Besonders Betriebsvermögen wird überwiegend von der Besteuerung verschont, damit Unternehmen auch nach dem Tod des Inhabers erhalten werden können. Dafür müssen aber die Betriebe in weitgehend gleichem Umfang weitergeführt werden. So muss beispielsweise die Zahl der Arbeitsplätze erhalten werden. „Wer das nicht mit hoher Wahrscheinlichkeit über einen geeigneten Nachfolger garantieren kann, sollte über andere Vererbungsmodelle, wie etwa eine Stiftung nachdenken“, rät Fachanwalt Paul.
Welche Möglichkeiten eröffnet ausländisches Recht?

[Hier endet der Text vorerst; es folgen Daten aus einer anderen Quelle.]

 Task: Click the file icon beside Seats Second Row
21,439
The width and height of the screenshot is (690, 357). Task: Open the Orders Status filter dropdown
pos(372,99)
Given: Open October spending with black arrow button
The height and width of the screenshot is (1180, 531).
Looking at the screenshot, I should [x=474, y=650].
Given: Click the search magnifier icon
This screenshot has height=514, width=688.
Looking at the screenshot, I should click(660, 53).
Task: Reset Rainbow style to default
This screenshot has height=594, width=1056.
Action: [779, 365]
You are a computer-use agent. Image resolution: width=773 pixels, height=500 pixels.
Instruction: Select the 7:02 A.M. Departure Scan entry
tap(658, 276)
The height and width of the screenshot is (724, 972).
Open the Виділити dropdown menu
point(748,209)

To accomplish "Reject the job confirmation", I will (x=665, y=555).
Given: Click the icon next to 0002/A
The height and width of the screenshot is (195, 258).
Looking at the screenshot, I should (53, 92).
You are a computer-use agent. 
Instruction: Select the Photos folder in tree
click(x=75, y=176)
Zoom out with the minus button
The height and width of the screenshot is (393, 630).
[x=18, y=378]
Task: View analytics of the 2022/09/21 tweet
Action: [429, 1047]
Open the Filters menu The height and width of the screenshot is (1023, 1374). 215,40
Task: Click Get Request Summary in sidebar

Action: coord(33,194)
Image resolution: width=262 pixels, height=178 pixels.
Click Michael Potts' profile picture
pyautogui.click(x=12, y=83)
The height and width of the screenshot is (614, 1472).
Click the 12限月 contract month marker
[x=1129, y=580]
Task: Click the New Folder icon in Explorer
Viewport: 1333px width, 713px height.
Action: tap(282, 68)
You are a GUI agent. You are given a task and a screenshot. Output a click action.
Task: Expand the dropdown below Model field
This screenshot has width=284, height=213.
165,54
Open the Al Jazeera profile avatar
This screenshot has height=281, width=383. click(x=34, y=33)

Sterbefälle nach dem 17. August 2015 regelt die Europäische Erbrechtsverordnung. Sie führt dazu, dass das Erbrecht des Wohnsitzes gilt. Wer also beispielsweise als Rentner in Spanien lebt, muss im Testament deutlich machen, dass „deutsches Recht“gelten soll. Somit kann jeder Erbe die Regelungen seines Heimatlandes als gültiges Recht bestimmen, auch wenn er im Ausland lebt und der Besitz im Ausland liegt. Ausgenommen davon sind Grundstücke sowie Betriebsvermögen. Wer keine Festlegung des Heimatlandes trifft, konfrontiert seine
Nachkommen mit vollkommen fremdem Recht. Somit kann es passieren, dass Geschwister plötzlich einen Pflichtteil beanspruchen können, wie es etwa in Portugal üblich ist. Das EU-Erbrecht gibt Erblassern aber auch Gestaltungsspielraum. So kann über französisches Recht Einfluss auf den Pflichtteil genommen werden, der nach deutschem Recht eigentlich unantastbar ist. Zwar darf man das Erbe testamentarisch bestimmten Personen vermachen, doch den sogenannten gesetzlichen Pflichtteil kann man in Deutschland meist nicht ausschließen.
Wo finde ich Experten?
Die Deutsche Vereinigung für Erbrecht und Vermögensnachfolge (DVEV) hat im Internet (www.erbrecht.de) eine Suchmaschine eingerichtet, in der Fachanwälte für Erbrecht, Notare, Testamentsvollstrecker, Steuerberater oder Nachlasspfleger gefunden werden können. Schiedsleute für Erbrecht findet man bei der deutschen Schiedsgerichtsbarkeit für Erbstreitigkeiten (www.dse-erbrecht.de). Wer sich in erbrechtlichen Fragen beraten lassen will, kann dies meist kostenfrei machen, wenn er rechtsschutzversichert ist.